- **REQUIREMENTS**: Lay out the records below as a Markdown table with the columns Row and Line. Begin at the line that contains "You are a GUI", stop at the end of the records, skip blank lines, and leave the pictures out.

* * * * *

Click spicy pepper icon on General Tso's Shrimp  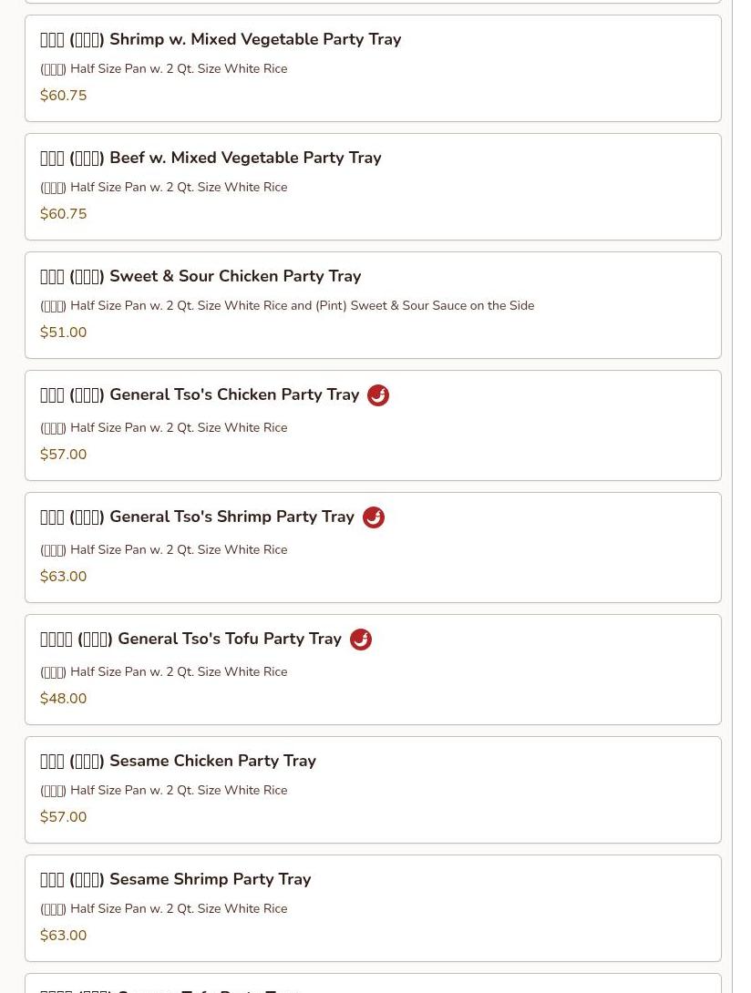pyautogui.click(x=374, y=517)
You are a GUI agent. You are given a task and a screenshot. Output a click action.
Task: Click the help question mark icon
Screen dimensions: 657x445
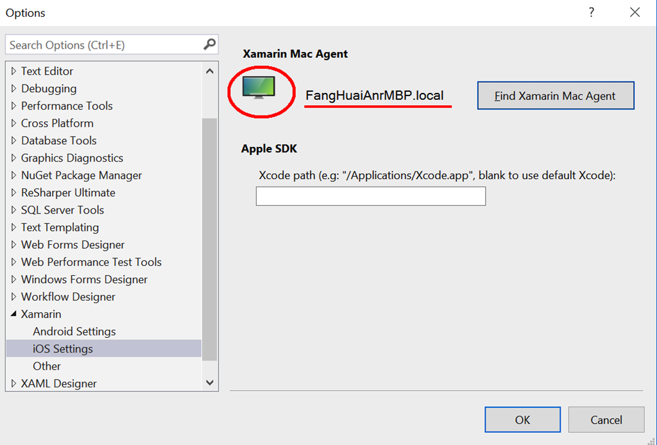click(x=591, y=12)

* * * * *

- **RESPONSE FOR THIS EXERCISE**:
| Row | Line |
|---|---|
| 1 | You are a GUI agent. You are given a task and a screenshot. Output a click action. |
| 2 | Task: Click the help question mark icon |
| 3 | Screen dimensions: 657x445 |
| 4 | click(x=591, y=12) |